What to work on: List every geographic place name that appears in the news report on the Mosul kill zone below, giving each name once.

'Kill zone' protects troops from terrorists in Mosul
By SETH ROBSON | STARS AND STRIPES Published: January 24, 2017
MOSUL, Iraq — A “kill zone” where Iraqi soldiers shoot anything that moves, runs along the east bank of the Tigris River here.
After three months of fierce combat, the Iraqi military has secured most of Mosul on the eastern side of the Tigris River, which divides the country’s second-largest city.
As they await orders to storm Islamic State positions on the western side, Iraqi elite troops sheltered this week from mortar fire and drone strikes in abandoned shops and restaurants near the river.
To protect their men from enemy infiltrators, commanders have designated a 200-meter-wide strip of sparse land along the river as a kill zone, said Capt. Saif Ali Nassif, a member of Iraq’s elite Counterterrorism Service, which has led the fight in Mosul.
“We control this side of the river, and the enemy can’t cross without air support,” he said.
The eastern side of Mosul bears stark witness to the ferocity of the fighting, which began in October.

Extracted data:
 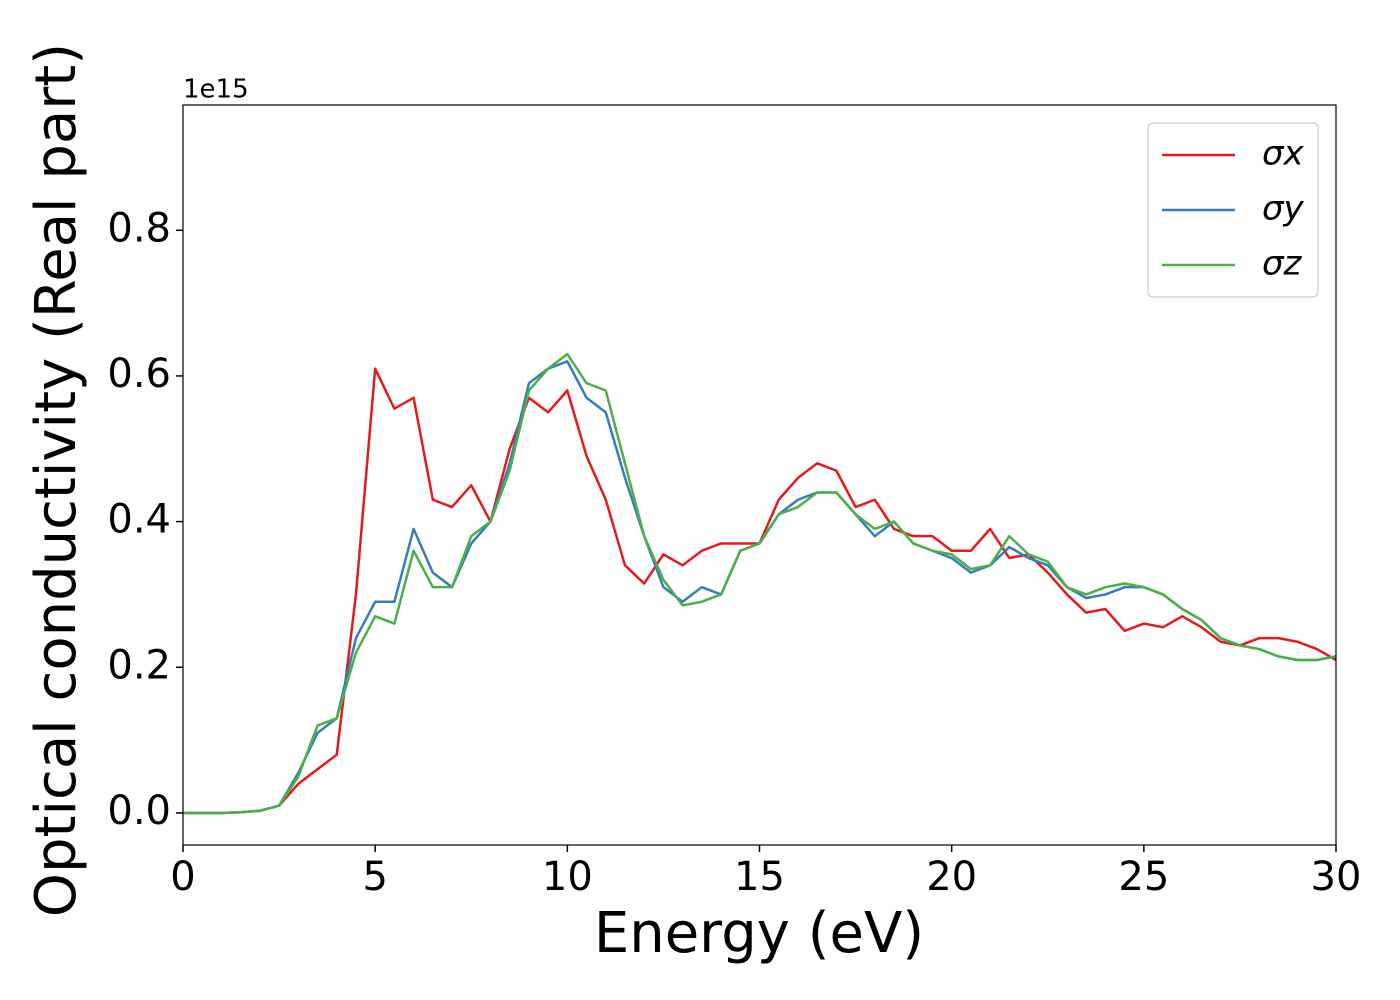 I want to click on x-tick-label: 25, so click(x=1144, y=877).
==
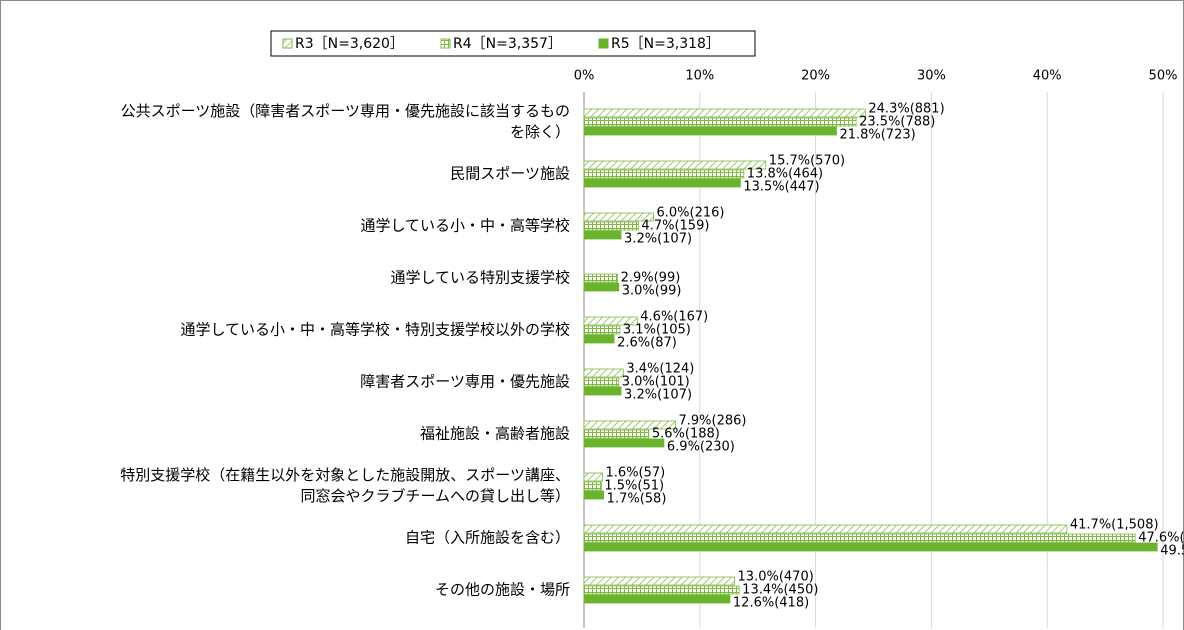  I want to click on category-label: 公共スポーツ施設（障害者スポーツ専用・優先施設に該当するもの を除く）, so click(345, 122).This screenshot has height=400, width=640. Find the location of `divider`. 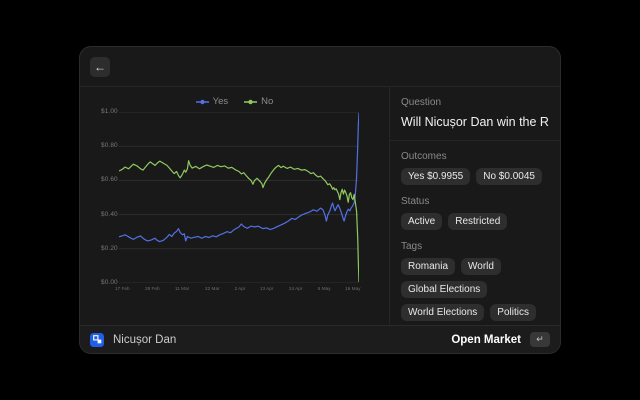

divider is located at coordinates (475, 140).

Task answer: Mosul, Iraq, Tigris River